Televised car chases have long been a source of fascination in Southern California, even though the vast majority end the same way, with drivers eventually being stopped and arrested. Sometimes, they simply give up or run out of gas. Other times, police use spike strips or the “pit” maneuver to spin the vehicle and stop it.
Yet watching these chases involves a certain faith that maybe, just maybe, the driver will outrun the cops.
Against the odds, some do get away. A Los Angeles Times analysis found that the Los Angeles Police Department reported making arrests in 82 percent of chases from 2006 to 2014, well above the state average of 68 percent. More recent data were not immediately available.
“People are always going to try and get away, but it is pretty hard to escape,” said Greg Meyer, a retired Los Angeles police captain and pursuit training expert.
In November, three suspects thought to be involved in an armed robbery of a Laguna Niguel wireless store managed to escape police after a lengthy pursuit from Orange County to Pasadena, where they jumped out of their vehicle at the Paseo Colorado mall. They have yet to be caught.
A Los Angeles County civil grand jury report studied 421 police pursuits in the county that were reported to the California Highway Patrol in a 12-month period beginning October 2015. The report found that suspects were immediately apprehended in 67 percent of the chases, leaving 139 pursuits that did not end in an arrest. Fifty-nine involved vehicles that escaped, and 47 ended because police abandoned the pursuit, usually for safety reasons.
The report concluded that some pursuits caused “unnecessary bystander injuries and deaths” and that law enforcement officers need better training to reduce the risk of crashes during high-speed pursuits.

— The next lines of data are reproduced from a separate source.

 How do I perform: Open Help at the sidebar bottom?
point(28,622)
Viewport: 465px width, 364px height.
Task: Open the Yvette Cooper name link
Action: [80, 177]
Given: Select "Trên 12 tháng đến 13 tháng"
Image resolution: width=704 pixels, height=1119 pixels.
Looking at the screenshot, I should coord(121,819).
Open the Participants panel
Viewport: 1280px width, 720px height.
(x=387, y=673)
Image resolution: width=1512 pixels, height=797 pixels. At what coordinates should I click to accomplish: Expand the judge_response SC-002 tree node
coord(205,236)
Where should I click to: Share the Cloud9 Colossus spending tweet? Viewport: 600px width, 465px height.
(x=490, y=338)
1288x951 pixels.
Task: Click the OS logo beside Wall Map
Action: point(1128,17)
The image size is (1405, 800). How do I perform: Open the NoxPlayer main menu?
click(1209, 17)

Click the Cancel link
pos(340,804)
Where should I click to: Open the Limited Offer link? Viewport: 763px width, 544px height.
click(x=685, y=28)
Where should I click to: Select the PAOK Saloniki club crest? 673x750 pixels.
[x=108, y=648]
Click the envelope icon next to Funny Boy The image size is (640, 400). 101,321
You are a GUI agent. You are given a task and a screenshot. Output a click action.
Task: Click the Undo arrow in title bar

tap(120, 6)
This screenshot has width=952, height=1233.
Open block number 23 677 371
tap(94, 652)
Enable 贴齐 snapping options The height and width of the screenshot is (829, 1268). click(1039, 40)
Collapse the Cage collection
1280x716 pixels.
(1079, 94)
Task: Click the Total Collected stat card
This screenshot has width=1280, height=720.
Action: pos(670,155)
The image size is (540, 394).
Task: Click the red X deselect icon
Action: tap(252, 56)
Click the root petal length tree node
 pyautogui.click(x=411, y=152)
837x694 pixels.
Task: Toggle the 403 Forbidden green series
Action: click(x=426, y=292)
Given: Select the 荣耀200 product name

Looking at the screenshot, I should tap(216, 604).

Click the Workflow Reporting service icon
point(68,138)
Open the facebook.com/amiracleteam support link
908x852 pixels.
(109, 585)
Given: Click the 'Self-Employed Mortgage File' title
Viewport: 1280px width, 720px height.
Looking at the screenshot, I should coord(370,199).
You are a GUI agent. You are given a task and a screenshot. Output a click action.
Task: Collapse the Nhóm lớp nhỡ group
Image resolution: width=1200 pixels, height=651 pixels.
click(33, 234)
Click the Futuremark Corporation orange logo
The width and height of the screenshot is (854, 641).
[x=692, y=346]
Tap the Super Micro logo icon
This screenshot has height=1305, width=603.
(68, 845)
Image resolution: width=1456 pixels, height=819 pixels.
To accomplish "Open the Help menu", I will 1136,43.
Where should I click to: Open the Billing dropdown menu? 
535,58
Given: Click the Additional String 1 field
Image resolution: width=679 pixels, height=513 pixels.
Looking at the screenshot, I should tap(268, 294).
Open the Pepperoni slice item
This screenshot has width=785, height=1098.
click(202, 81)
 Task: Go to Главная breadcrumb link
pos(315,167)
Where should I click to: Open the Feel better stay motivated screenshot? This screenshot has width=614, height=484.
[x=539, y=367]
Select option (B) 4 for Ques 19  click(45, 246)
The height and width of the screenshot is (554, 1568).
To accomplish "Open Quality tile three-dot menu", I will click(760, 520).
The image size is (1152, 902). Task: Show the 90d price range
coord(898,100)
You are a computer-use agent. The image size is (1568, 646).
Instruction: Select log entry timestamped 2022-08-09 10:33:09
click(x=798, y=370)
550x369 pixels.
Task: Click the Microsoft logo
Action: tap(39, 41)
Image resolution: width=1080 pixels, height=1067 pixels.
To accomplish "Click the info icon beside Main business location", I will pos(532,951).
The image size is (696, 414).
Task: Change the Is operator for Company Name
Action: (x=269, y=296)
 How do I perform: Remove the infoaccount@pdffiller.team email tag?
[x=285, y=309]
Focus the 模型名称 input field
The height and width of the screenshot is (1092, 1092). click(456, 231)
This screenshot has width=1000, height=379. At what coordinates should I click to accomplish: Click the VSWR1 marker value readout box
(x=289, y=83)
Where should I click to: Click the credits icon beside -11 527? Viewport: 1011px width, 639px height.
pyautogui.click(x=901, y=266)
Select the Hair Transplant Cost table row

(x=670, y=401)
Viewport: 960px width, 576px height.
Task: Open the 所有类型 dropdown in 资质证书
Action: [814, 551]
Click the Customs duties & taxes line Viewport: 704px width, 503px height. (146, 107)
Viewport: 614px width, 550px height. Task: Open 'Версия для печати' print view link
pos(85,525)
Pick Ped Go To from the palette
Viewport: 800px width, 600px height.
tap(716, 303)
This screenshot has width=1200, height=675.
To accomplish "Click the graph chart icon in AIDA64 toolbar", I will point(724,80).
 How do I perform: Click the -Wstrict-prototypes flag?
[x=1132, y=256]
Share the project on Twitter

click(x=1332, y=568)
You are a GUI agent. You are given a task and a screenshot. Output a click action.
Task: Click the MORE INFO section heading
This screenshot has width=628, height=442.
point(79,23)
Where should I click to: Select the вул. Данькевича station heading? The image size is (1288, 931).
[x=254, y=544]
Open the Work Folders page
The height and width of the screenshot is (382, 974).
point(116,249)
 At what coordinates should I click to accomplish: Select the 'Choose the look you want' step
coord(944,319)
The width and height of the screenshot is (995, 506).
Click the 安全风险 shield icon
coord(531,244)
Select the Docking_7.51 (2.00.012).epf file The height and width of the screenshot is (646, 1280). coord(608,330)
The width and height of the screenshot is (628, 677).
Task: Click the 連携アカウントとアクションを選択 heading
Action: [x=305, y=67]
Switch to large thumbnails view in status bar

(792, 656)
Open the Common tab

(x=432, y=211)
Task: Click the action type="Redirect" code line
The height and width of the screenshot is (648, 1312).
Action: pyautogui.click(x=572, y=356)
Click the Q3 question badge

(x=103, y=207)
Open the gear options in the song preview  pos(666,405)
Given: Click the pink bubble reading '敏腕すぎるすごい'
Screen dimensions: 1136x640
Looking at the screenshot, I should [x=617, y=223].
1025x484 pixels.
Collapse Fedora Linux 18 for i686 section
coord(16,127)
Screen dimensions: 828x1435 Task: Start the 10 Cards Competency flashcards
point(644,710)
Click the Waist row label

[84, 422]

The Times analysis showed that LAPD pursuits injure bystanders at more than twice the rate of police chases in the rest of California. From 2006 to 2014, 334 bystanders were injured — one for every 10 LAPD pursuits, according to the review of pursuit data reported to the CHP.
Both the LAPD and the Los Angeles County Sheriff’s Department have tightened their policies on pursuits, pushing away from chasing nonviolent offenders or suspects whose behavior at the wheel becomes so dangerous it is likely to lead to injury to pedestrians or other motorists.
Meyer predicted that police pursuit escapes will be more difficult in coming years.
“Some of the technology coming along will really make it much harder to escape. We are talking drones launched from police cars to track the getaway car,” he said.
Over the years, pursuit suspects have tried to evade police by driving into parking garages or into Los Angeles International Airport, where there are flight restrictions for news choppers, or by simply bailing out of cars and running onto freeway medians.
Eighteen months ago, one particularly resourceful car thief, after an hourlong pursuit, headed into the hills above Whittier. With the stolen Honda Accord still moving, he climbed out of the driver’s window and jumped while the car continued to coast down the tree-lined road.
But the action Tuesday night was something new.
It began when Ralph Lopez Jr., 26, of Los Angeles allegedly stole a truck in Huntington Park. Police from that city gave chase. At one point, Lopez slammed into a yellow cab, sending two passengers to the hospital. Later, he drove on a sidewalk before driving into a subway tunnel. At that moment, there was concern that the truck could hit a train inside the tunnel. But Metro quickly shut off service, and it turned out there were no trains in the short tunnel, which runs through a portion of Boyle Heights.
“The tunnel — it was a first for us in a pursuit,” said Huntington Park Police Lt. Al Martinez. “We don’t like firsts.”
Police eventually arrested Lopez but are still looking for his passenger.
Videos of the truck’s descent into the subway made the rounds on social media Wednesday. But Meyer worries it could have another effect.
“People are going to copycat what this guy did and end up getting hit by a train,” he said.